Essential Angular for ASP.NET Core MVC 3: A Practical Guide to Successfully Using Both in Yo
J**R
One of the best IT books I've bought in over 30 years
I completed an online course covering Angular, but I then wanted to know how to call a backend server with API calls. The online course used Firebase to save simple JSON data so was of no use to me.My requirements were authentication, user roles, C# MSSQL database back end, session data and cross-site forgery attacks.This book delivered the goods in all these areas. What I like about Adam Freeman is that he is clear, concise, and explains the main points. There is no waffle in this book.I skipped Chapter 10 covering Blazor as I have no intention of using it. But, by this point, Adam had explained enough to allow me to confidently change the files and skip the Blazor parts of his excellent source files. He has source for each chapter. After Chapter 10 I had to make sure I didn't add the Blazor related stuff, but I knew enough by then to know what to skip.The book develops two sides of a web application. The client side (Angular) and the server side (C# APIs).As Adam explains how these two interact, he has to add code to emphasise a feature and then remove it later as the app develops. So, you add code that would not be in a final application as the intention was to explain / demonstrate the interaction between the client and server aspects of the application.
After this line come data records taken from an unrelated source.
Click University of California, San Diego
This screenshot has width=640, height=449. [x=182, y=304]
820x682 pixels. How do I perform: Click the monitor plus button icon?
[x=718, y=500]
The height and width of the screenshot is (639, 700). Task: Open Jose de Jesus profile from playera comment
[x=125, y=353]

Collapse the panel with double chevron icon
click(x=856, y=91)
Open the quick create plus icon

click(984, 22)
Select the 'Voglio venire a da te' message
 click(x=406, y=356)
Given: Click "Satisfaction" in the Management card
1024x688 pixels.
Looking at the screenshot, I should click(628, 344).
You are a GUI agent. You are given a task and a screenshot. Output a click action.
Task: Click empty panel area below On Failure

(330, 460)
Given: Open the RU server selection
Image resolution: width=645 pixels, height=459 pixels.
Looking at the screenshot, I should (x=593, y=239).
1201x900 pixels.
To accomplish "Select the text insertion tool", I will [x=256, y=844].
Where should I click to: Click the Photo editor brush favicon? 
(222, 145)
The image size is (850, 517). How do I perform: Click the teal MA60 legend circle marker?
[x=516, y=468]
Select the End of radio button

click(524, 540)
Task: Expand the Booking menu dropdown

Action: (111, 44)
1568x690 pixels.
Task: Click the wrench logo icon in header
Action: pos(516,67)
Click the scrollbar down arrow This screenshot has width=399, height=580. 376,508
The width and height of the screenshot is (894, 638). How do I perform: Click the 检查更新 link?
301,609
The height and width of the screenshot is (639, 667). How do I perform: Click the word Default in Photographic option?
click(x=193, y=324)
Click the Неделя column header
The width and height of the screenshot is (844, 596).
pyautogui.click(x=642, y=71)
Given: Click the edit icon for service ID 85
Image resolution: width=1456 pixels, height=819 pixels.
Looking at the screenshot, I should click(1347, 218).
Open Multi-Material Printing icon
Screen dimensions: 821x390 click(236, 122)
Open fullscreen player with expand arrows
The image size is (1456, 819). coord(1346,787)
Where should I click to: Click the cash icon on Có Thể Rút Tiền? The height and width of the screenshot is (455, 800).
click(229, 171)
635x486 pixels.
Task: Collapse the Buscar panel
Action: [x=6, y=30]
This is very well done.At the end of the book, you have an application that is served by the server "side" (C#) of the application.As designed, the JavaScript for the Angular (client) side of the app is sent to the client from the server "side" as it is integrated into the server side of the application.This is because the application, as designed, is using the same port (5001) on the server for both the angular ‘client’ and the C# ‘sever’.This is quite often not the case. Either a differnt port on the same server is used or the server is running on a differnet IP address / url.My only (very slight) criticism of this book is that Adam did not go further and explain how to totally split the application so that the Angular (client) and C# (server) parts of the application could run independently as is required in a lot of cases. Most importantly, mine!Perhaps a chapter 14 in a future release?For those who are interested, search for “Proxying to a backend server” and there is an article on the angular official website (angular.io/guide/build) to explain how to do it.Excellent book though. Well worth the money in my opinion.
A**R
Great book
Received much earlier that expected. Smells good
C**T
an Adam Freeman fan
it covers in brief detail - doing a project involving angular 2 + with microsoft asp.net - in midst of reqding chapter 4 using data models
S**A
Best for beginners
Very nicely explained step by step. Best for beginners.